● **Activity**
Where the records appear below, transcribe them exactly, leaving none out.

● **Exercise input**
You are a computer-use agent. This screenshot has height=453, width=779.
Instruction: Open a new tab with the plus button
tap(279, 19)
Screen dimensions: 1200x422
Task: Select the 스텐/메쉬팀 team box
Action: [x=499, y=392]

● **Task solution**
You are a computer-use agent. This screenshot has height=453, width=779.
Instruction: Open a new tab with the plus button
tap(279, 19)
Screen dimensions: 1200x422
Task: Select the 스텐/메쉬팀 team box
Action: [x=499, y=392]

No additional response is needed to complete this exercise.